The issue in in Filarksy v. Delia, No. 10-1018, yesterday’s opinion in which the unanimous Supreme Court held that a private lawyer who was retained by a local government is entitled to assert qualified immunity, was whether the lawyer was prohibited from asserting the defense merely because he was not formally employed by the city.
The specific issue before the Court was whether Mr. Filarsky, a private lawyer retained by the City of Rialto, California to conduct a portion of the city’s internal investigation of a city employee, was entitled to claim the same qualified immunity that is generally available to government employees acting in good faith who are defendants in civil rights actions under 42 U.S.C. § 1983. The Ninth Circuit concluded he could not avail himself of that defense because he did not get a W-2 from Rialto. The Supreme Court unanimously reversed.

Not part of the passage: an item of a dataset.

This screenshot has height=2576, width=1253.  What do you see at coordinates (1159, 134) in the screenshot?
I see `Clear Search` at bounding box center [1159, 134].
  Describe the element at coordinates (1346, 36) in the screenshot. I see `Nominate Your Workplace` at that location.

[Disclosure: along with my colleagues at the ABA Section of State and Local Government Law, I filed an amicus brief in the case on behalf of the American Bar Association supporting the lawyer’s claim to immunity.]
Here are some takeaway thoughts:
- In § 1983 immunities, it’s all about the common law. The second sentence in CJ Roberts’ opinion discusses the common law “protection from liability” when carrying out the work of government, and the opinion mentions the term no less than 17 times in its 16 pages. When asserting an extension of immunity, you gotta know your history.
- This is a classic Chief Justice Roberts’ opinion: a touch of nostalgia for a simpler time (“It was not unusual, for example, to see the owner of the local general store step behind a window in his shop to don his postman’s hat.”); a little Abe Lincoln (see p. 7), a little historic trivia (did you know that U.S. Attorney General was a part-time position until 1853? Ah, if only that were true today, AG Holder could set up a nice little side practice.).
- One for the legal writing mavens: “Because government employees will often be protected from suit by some form of immunity, those working alongside them could be left holding the bag—facing full liability for actions taken in conjunction with government employees who enjoy immunity for the same activity. Under such circumstances, any private individual with a choice might think twice before accepting a government assignment.” p. 12 (emphasis added).
- Appellate remedies matter. The unanimous opinion “reverses” the Ninth Circuit’s judgment which denied Filarksy’s assertion of qualified immunity. By reversing, the Supreme Court seems to be saying “game over,” since it did not say “reversed and remanded.” But we’re not to clear what, if anything, happens next, since Justice Ginsburg’s concurring opinion seems to account for further proceedings and what issues “may be pursued on remand.” Specifically, she suggested that there are questions about whether Filarksy’s conduct violated a “clearly established” right, which, if it did, would overcome his claim of qualified immunity. So is the case over, or is it going back to the Ninth Circuit for that determination?
- This opinion is not limited to attorneys retained by governments, but by others who might work with or for governments without formally being employees. So if the sheriff in your town rounds up a posse, you might be immune also.
Even if the issue of qualified immunity doesn’t float your boat, check out the short and interesting opinion.